Although Masilo ultimately decided not to use any of Stravinsky’s score she did insist that her musician-composers listen to it.
“I told them I wanted something similar, the discordances, the contrast of very soft bits, then really loud bits out of nowhere.”
“The Sacrifice” was conceived and developed before the COVID-19 pandemic. Masilo explained that initially the work had a dark, angry tone.
“I wanted to comment on the state of the world and what’s happening in the world, the power struggles, the greed, the hatred.”
This was the version that had its premiere at ImPulsTanz, the Vienna International Dance Festival, in July 2021. By then the impact of the pandemic, the deaths of friends and loved ones, and the toll of repeated lockdowns made Masilo realize this was not the right work for the times.
“It became a gentler work about healing and grief,” she said.
“The Sacrifice” is the final offering in Harbourfront Centre’s 2022-23 “Torque” season of contemporary dance.

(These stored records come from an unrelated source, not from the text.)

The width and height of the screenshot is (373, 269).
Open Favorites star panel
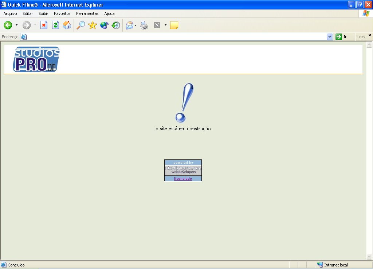coord(93,25)

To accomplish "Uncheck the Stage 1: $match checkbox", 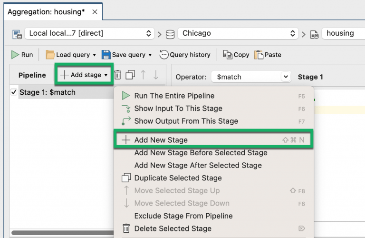I will click(14, 92).
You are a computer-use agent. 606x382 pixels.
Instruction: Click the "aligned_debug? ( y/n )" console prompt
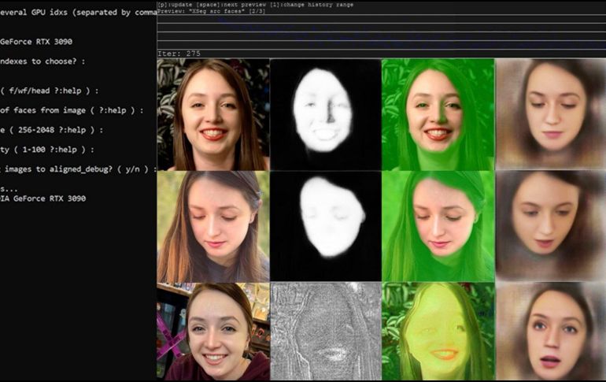coord(79,169)
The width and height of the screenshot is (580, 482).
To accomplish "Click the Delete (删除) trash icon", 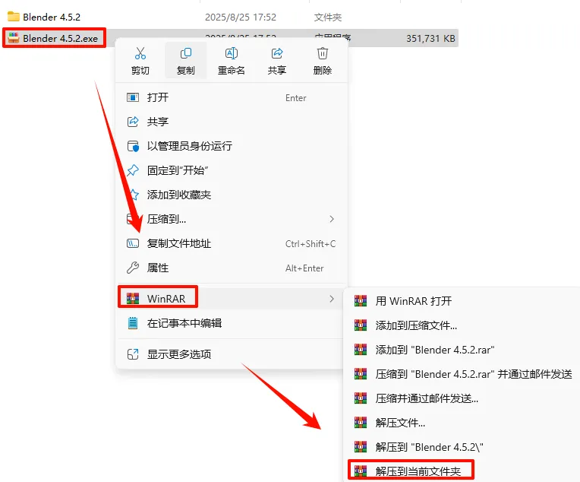I will [x=322, y=53].
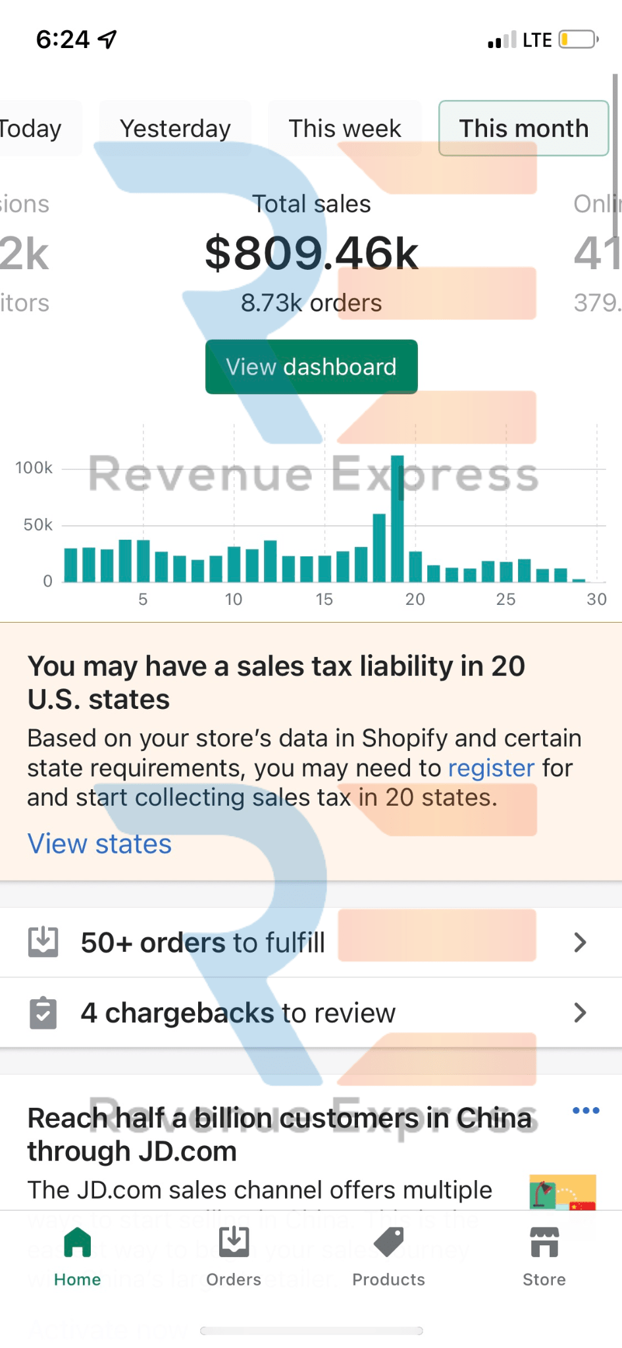Screen dimensions: 622x1348
Task: Tap the JD.com card illustration thumbnail
Action: coord(563,1193)
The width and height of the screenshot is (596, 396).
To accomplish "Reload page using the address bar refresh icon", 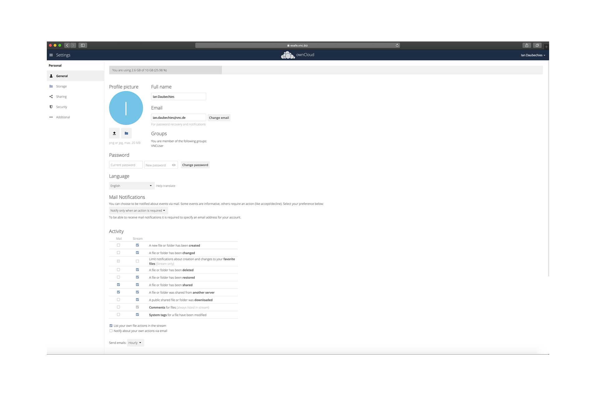I will [x=397, y=46].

Nathalie Bonjour, the series’ curator and the centre’s director of performing arts, is breathing a huge sigh of relief. A week or so ago, because of delays in the issuing of Canadian visas, Masilo and her company could not leave Johannesburg in time for scheduled appearances in Vancouver and Ottawa. Toronto ends up being the only Canadian stop before “The Sacrifice” heads to New York City and other U.S. centres.
“This is also Dada’s Toronto debut and I’m so thrilled we are able to present her in such an extraordinary work,” said Bonjour.
“Not only is Dada an amazingly strong performer but, as a choreographer, she brings a fascinating female perspective to retelling a famous work. I love the way she mixes dance genres and also that there is live music. It’s the whole package, as they say.”
Although “The Sacrifice” is embedded in Masilo’s specific cultural heritage, she sees it as a universal statement about the centrality of ritual in our lives, and the connection of healing and grief.
“I simply want audiences to understand and to feel.”